November 28. A Book of the Seasons,  by Henry Thoreau, November 28

So sudden a change –
the russet earth painted white
to the horizon. 
I cannot now walk
without leaving tracks behind.
A Book of the Seasons,  by Henry Thoreau, 
"A book, each page written in its own season,
out-of-doors, in its own locality.”
~edited, assembled and rewritten by zphx © 2009-2024

https://tinyurl.com/hdt-581128

Thursday, November 1, 2018

A new November evening come round again,


November 1.

November 1, 2018
P. M. — To Poplar Hill. 

Many black oaks are bare in Sleepy Hollow. 

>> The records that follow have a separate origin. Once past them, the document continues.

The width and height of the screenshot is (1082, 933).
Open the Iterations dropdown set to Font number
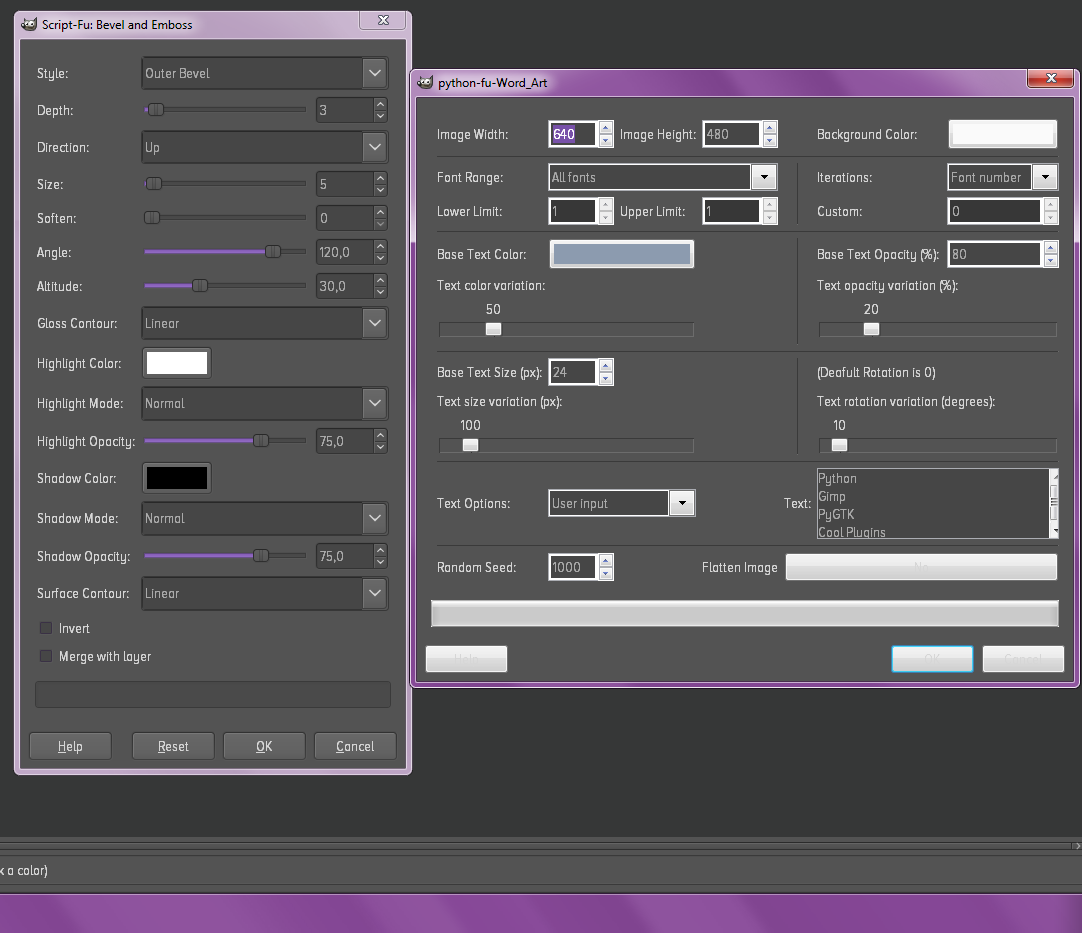click(1046, 177)
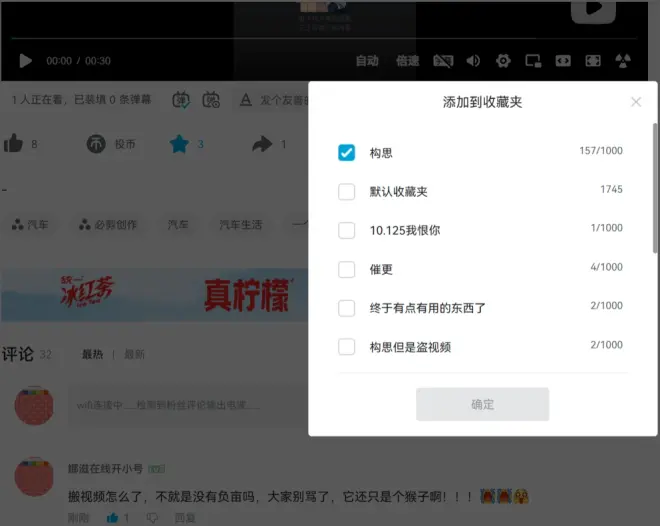
Task: Click the video play button
Action: 26,61
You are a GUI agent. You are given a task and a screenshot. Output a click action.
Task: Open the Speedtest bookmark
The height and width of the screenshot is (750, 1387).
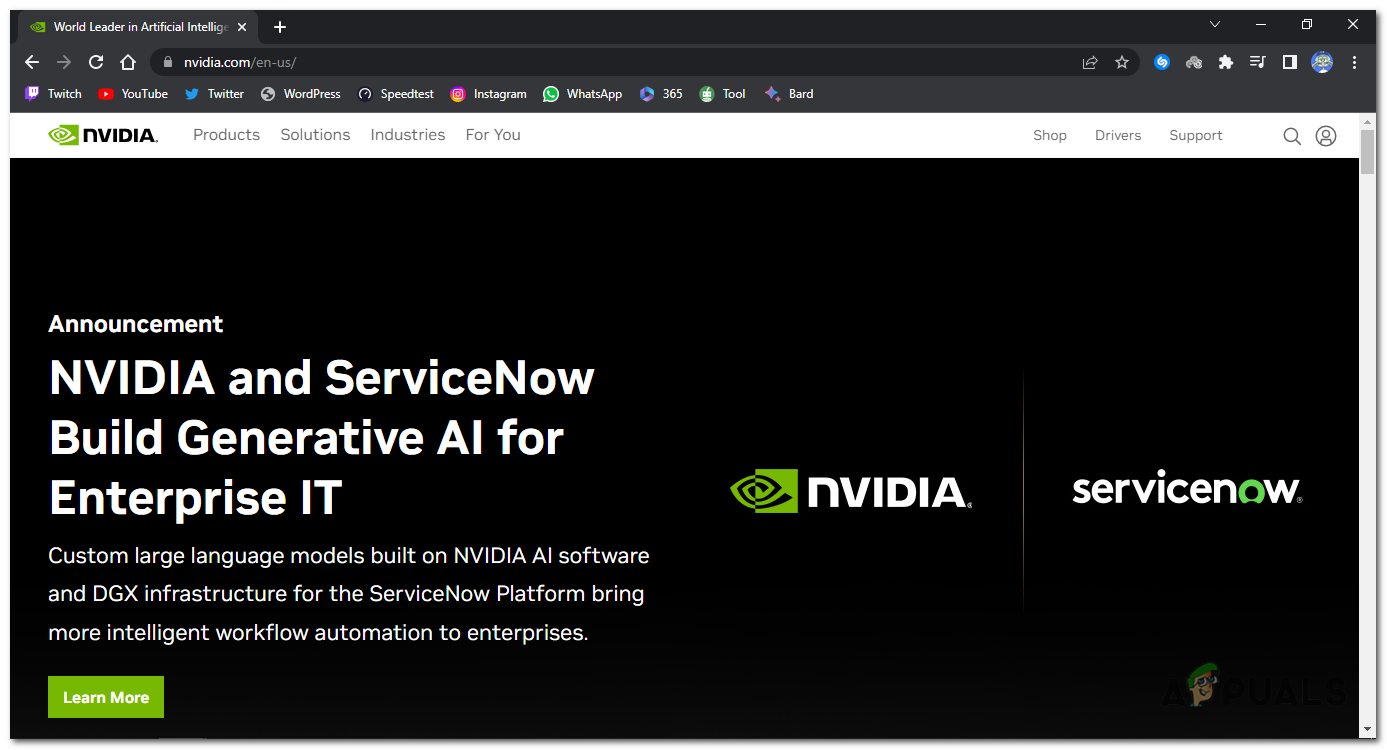(394, 93)
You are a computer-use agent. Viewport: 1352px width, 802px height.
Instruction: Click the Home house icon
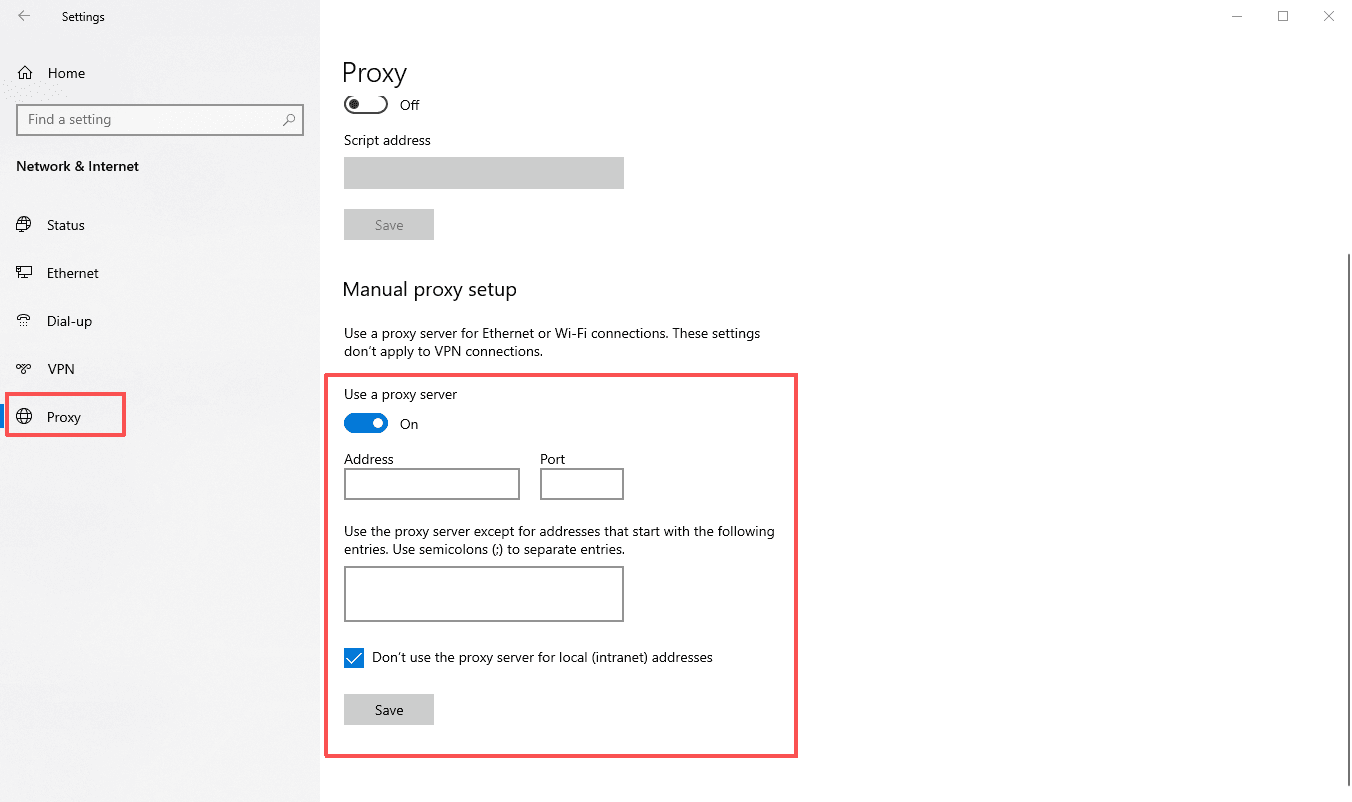click(23, 72)
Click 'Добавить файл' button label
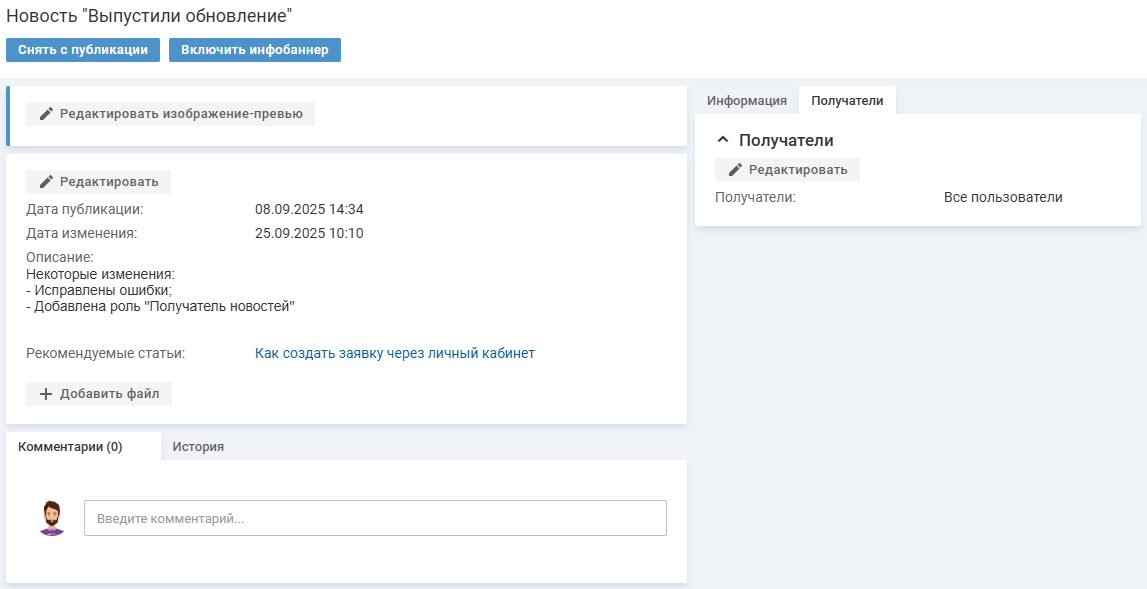The width and height of the screenshot is (1147, 589). pos(109,394)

Now you easily detect where larches grow, viz. in the swamp north of Sleepy Hollow. They are far more distinct than at any other season. They are very regular soft yellow pyramids, as I see them from the Poplar Hill. Unlike the pines there is no greenness left to alternate with their yellow, but they are a uniform yellow, and they differ from other yellow trees in the generally regular pyramidal outline, i. e. these middling-sized trees. These trees now cannot easily be mistaken for any other, be cause they are the only conspicuously yellow trees now left in the woods, except a very few aspens of both kinds, not one in a square mile, and these are of a very different hue as well as form, the birches, etc.,; having fallen. The larch, apparently, will soon be the only yellow tree left in the woods. It is almost quite alone now. But in the summer it is not easy to distinguish them either by their color or form at a distance. 

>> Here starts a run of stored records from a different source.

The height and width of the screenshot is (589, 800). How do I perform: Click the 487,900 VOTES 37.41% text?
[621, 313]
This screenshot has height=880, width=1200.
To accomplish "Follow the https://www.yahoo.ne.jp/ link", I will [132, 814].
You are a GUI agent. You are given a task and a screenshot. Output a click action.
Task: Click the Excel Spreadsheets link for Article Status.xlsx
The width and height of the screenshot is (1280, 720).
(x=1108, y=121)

If you wish to count the scarlet oaks. do it now. Stand on a hilltop in the woods, when the sun is an hour high and the sky is clear, and every one within range of your vision will be revealed. You might live to the age of Methusaleh and never find a tithe of them otherwise.

We are not wont to see our dooryard as a part of the earth’s surface. The gardener does not perceive that some ridge or mound in his garden or lawn is related to yonder hill or the still more distant mountain in the horizon, is, perchance, a humble spur of the last. We are wont to look on the earth still as a sort of chaos, formless and lumpish. 

I notice from this height that the curving moraine forming the west side of Sleepy Hollow is one of several arms or fingers which stretch away from the hill range that runs down the north side of the Boston road, turning northward at the Court-House; that this finger-like moraine is continued northward by itself almost to the river, and points plainly enough to Ponkawtasset Hill on the other side, even if the Poplar Hill range itself did not indicate this connection; and so the sloping cemetery lots on the west of Sleepy Hollow are related to the distant Ponkawtasset. 

he smooth-shaven knoll in the lawn, on which the children swing, is, perchance, only a spur of some mountains of the moon, which no traveller has ever reached, heaved up by the same impulse. 

The hawthorn is but three-quarters fallen and is a greenish yellow or yellowish green. 

I hear in the fields just before sundown a shriller chirping of a few crickets, reminding me that their song is getting thin and will soon be quenched. 

As I stood on the south bank of the river a hundred rods southwest of John Flint’s, the sun being just about to enter a long and broad dark-blue or slate-colored cloud in the horizon, a cold, dark bank, I saw that the reflection of Flint’s white house in the river, prolonged by a slight ripple so as to reach the reflected cloud, was a very distinct and luminous light blue.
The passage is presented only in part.